Tuesday, October 11, 2022

Baz Luhrmann Brushes Up on His Shakespeare with “Romeo + Juliet”

When I was college-age and in love, the movie to see was Franco Zeffirelli’s 1968 adaptation of William Shakespeare’s timeless tragedy, Romeo and Juliet. The art direction was lush; the secret lovers were gorgeously young (Leonard Whiting was 17 and Olivia Hussey a mere 15); the cinematography and musical score were swoon-worthy. Though the screen showed us a  convincing depiction of Old Verona (as well as young bodies), we could surely identify with the social concerns of these lovers and this timeframe. In the Zeffirelli film, dying for love seemed both sad and inspiring, especially for those at the right age to discover love, and sex, and the burdens of family obligations, and the rules that govern a community.

 Somewhere along the line, I watched the most admired screen Romeo and Juliet of my parents’ era. That would be an MGM spectacular, directed by George Cukor in 1936. This elegant but stodgy black & white rendering of the immortal love story featured Leslie Howard (age 43) and Norma Shearer (age 36) as the “young” lovers: Shearer was the much-adored wife of producer Irving Thalberg, whose pet project this had long been. Roadshow screenings of this extravaganza sold elaborate program booklets, and ads of the era touted the Howard/Shearer paring as a repeat of their romantic chemistry in a popular melodrama called Smilin’ Through. There’s no way that my peers and I could have connected with Howard and Shearer. But the virile young Whiting and the gloriously delicate Hussey were to us completely captivating. (I’ve talked to men of my generation who first discovered, on watching the bridal-bed scene, that their tastes ran more to Romeo than to his fair young bride.)

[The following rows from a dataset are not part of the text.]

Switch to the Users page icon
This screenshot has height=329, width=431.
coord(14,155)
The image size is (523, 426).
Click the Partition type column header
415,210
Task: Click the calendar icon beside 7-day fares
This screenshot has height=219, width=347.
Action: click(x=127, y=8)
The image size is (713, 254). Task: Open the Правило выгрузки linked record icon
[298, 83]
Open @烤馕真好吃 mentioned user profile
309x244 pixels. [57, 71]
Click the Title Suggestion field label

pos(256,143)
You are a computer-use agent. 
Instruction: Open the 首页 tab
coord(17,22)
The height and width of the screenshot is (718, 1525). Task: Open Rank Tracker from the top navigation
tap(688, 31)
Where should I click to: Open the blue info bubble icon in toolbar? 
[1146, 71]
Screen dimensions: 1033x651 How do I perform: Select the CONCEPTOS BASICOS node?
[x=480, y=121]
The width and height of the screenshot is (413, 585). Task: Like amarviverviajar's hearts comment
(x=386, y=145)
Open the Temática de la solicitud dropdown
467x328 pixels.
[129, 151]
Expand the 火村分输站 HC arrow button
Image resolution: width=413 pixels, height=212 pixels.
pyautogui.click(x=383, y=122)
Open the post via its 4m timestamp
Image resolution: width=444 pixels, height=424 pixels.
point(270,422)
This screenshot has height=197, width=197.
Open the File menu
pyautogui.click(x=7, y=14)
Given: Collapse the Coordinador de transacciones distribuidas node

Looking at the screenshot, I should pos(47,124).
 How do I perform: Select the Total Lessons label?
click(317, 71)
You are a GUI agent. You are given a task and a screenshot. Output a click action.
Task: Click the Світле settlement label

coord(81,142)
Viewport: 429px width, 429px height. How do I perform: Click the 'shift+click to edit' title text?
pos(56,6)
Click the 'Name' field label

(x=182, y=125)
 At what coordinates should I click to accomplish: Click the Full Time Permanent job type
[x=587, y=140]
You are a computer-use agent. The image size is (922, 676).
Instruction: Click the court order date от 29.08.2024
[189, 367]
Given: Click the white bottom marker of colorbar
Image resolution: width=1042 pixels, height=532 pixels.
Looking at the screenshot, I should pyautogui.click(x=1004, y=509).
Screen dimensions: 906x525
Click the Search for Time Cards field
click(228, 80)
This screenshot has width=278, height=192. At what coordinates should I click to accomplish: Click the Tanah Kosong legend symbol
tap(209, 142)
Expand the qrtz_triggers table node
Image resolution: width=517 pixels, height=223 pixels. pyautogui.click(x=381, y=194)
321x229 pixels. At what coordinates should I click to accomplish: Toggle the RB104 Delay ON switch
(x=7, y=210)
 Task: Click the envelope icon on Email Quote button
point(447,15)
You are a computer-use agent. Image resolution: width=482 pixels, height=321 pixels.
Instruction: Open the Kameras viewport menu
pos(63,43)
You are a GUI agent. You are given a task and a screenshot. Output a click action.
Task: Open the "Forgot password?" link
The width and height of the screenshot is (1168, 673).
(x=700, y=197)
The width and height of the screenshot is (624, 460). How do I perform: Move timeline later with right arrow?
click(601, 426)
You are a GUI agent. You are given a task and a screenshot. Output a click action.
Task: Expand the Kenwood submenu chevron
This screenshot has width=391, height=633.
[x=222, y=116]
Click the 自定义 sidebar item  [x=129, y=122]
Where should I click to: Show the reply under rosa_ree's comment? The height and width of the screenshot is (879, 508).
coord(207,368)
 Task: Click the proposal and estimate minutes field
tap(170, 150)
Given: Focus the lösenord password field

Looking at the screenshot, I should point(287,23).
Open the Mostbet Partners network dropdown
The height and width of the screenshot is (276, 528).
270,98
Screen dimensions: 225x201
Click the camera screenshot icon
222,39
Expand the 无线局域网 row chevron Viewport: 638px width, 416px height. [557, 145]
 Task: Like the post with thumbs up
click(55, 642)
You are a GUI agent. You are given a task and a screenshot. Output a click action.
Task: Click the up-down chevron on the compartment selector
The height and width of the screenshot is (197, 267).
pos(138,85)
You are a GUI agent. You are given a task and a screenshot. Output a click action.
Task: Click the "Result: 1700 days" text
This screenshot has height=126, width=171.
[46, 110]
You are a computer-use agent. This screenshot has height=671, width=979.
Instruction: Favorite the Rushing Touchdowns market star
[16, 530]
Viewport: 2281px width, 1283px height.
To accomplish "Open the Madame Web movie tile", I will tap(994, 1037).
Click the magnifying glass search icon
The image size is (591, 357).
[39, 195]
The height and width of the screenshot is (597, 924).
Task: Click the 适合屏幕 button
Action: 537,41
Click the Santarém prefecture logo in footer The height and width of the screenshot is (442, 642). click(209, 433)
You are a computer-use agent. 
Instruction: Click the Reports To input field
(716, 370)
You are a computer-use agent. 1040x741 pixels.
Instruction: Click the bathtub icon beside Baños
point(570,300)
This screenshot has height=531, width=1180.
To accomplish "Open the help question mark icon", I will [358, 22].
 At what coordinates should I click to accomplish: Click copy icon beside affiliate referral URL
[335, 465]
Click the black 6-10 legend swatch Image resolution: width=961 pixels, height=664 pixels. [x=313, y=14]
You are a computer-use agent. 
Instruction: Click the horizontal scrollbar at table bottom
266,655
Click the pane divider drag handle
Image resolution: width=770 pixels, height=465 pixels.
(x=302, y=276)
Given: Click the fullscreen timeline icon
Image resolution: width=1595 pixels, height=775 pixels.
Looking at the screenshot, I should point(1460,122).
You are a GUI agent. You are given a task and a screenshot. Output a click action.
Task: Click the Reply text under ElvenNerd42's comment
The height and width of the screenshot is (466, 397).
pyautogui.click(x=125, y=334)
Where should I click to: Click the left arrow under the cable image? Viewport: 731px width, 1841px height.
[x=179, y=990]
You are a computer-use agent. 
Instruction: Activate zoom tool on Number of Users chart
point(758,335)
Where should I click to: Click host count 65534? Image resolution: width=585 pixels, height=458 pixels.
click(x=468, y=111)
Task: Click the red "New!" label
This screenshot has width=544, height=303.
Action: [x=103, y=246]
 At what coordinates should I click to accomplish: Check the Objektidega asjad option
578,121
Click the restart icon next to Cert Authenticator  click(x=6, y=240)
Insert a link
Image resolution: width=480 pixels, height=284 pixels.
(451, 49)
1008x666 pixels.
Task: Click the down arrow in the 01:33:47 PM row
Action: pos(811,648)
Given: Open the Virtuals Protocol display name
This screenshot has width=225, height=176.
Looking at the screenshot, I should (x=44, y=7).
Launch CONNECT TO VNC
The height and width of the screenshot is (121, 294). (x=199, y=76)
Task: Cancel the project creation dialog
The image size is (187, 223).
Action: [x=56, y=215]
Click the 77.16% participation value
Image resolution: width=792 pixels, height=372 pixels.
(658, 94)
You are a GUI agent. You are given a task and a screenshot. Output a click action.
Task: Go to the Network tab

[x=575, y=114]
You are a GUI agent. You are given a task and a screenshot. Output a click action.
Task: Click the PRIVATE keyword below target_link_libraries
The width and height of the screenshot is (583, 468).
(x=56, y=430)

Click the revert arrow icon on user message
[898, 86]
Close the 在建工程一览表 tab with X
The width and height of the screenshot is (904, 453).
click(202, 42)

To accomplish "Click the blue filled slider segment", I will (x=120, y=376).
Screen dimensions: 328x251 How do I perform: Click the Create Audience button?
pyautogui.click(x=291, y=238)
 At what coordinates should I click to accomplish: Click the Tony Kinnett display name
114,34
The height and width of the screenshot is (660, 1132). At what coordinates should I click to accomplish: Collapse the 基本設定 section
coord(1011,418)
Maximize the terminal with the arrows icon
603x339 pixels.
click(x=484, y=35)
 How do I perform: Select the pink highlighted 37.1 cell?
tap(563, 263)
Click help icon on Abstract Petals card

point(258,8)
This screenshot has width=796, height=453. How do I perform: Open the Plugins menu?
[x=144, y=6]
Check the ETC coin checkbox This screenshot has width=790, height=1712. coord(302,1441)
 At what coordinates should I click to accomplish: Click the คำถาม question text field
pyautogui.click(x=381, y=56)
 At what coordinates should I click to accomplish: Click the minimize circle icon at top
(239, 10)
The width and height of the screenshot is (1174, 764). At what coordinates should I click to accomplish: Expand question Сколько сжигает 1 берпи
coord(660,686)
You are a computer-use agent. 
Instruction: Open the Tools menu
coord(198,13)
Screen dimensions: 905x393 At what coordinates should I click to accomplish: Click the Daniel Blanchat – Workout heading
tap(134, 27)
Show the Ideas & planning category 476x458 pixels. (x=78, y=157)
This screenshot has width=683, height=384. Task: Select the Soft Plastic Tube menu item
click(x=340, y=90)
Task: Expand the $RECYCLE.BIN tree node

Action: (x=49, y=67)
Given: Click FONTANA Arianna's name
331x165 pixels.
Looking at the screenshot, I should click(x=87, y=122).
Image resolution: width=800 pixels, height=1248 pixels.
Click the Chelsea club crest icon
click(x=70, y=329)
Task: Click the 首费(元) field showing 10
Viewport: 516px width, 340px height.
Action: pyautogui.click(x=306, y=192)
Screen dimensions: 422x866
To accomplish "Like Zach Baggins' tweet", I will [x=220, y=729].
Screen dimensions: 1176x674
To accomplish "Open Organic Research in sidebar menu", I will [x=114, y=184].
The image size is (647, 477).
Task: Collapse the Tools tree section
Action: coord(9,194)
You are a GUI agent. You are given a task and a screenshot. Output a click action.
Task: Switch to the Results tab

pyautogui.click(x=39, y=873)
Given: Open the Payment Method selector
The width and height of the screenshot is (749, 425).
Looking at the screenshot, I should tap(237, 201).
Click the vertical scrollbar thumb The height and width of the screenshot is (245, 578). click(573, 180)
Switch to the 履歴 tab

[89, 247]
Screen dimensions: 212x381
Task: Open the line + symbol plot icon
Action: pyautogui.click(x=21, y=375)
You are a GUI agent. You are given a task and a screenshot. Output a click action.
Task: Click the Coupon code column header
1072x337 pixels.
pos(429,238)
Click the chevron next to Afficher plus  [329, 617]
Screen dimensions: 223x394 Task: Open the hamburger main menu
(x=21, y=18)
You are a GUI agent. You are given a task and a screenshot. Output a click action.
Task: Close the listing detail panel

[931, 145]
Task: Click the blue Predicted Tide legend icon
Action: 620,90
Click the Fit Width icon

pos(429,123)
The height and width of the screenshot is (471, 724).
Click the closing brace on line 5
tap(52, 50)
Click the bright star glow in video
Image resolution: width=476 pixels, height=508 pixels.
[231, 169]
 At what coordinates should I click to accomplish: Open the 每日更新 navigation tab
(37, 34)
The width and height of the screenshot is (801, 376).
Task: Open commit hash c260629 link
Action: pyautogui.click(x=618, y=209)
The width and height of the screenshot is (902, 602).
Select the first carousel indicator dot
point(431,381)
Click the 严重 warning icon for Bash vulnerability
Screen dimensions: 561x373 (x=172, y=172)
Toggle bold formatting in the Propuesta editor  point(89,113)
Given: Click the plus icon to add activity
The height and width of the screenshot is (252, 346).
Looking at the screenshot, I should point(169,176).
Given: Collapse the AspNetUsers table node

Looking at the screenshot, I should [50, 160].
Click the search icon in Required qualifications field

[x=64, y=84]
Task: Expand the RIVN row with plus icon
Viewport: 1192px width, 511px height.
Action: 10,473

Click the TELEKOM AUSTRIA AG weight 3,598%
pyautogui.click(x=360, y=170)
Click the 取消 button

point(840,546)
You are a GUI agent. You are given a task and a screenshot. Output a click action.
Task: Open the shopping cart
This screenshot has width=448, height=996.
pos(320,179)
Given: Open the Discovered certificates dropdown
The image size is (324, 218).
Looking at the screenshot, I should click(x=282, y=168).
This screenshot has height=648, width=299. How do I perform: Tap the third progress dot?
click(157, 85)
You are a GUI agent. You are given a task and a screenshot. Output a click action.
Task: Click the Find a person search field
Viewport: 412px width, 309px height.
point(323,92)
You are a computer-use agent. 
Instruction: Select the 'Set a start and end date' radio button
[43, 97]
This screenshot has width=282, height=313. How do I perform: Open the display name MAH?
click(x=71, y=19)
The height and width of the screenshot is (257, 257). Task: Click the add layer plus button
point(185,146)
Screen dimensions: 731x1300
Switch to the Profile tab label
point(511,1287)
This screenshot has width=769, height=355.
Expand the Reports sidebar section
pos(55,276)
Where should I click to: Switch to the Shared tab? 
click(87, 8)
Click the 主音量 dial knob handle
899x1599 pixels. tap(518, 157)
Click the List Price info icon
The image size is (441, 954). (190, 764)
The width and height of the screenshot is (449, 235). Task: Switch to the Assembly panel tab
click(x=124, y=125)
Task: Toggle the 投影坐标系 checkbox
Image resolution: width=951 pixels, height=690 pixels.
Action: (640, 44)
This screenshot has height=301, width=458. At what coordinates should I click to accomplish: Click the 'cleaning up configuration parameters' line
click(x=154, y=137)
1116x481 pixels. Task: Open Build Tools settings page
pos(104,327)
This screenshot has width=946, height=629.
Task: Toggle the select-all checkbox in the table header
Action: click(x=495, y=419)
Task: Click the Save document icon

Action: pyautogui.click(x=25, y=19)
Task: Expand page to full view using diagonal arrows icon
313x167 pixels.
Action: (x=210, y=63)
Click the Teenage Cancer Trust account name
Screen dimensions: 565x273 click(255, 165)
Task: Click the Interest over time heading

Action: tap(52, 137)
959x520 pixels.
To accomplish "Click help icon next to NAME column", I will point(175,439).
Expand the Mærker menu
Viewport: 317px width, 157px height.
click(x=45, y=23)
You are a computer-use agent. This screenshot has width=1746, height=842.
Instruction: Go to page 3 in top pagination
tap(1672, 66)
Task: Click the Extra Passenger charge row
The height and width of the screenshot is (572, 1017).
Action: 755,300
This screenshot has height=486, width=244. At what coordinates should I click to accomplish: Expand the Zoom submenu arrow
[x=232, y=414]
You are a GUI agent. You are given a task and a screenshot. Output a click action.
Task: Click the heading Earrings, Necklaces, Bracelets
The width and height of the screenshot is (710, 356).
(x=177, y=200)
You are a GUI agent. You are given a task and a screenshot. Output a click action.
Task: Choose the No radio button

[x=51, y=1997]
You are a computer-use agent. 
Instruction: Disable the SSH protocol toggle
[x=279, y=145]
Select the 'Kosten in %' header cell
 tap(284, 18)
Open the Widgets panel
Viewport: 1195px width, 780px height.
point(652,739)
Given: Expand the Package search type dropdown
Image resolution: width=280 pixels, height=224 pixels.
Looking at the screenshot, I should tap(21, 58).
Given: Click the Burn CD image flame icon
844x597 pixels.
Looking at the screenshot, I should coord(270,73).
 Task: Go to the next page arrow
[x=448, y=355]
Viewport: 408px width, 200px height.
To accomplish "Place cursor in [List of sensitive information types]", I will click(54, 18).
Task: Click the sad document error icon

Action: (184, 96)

 I suppose every era must have its own Romeo and Juliet. In 1996, along came Australian filmmaker Baz Luhrmann, fresh off the success of an outrageous little dance movie, Strictly Ballroom (1992). It was a gigantic jump from a Down Under production full of no-name ballroom dance aficionados to a major Hollywood release, but Luhrmann clearly enjoys the bursting of boundaries. He brought with him the concept of a Romeo and Juliet set not in a musty Italian city but rather in a gaudy neverland named Verona Beach. His rival Montagues and Capulets are gangs of punk rockers and Hawaiian-shirted bros, brawling in the service of the adult gangster-types who run things. There are guns, cigarettes, tattoos, and swimming pools, along with a flamboyant Catholicism when religion is required. In defiance of the “whites only” classical productions of Shakespeare, here actors come in many colors, John Leguizamo swaggers through the role of Tybalt, and Juliet’s nurse has an unmistakable Latino accent But somehow the language of Shakespeare holds, though the Bard’s verbal formalities are often used ironically.

 What of the central love story? Luhrmann certainly chose well. His Romeo is a baby-faced  twenty-two-year-old Leonardo DiCaprio, speaking eloquently while looking really cute. Opposite him is Clare Danes, age 17, as earnest and wide-eyed as a Juliet can be. Though some of their scenes together take on a surreal quality because of their location (part of the dialogue from the famous balcony scene is played in a fabulous swimming pool), young love is definitely in the air. (The word is that Danes developed a genuine crush on DiCaprio, who wasn’t interested—so much for youthful ardor.) I’m not sure I can forgive Luhrmann for tweaking some details of the play’s ending. At any rate, high school teachers reportedly adore this version because it speaks so vividly to their students. And I can hardly complain about that.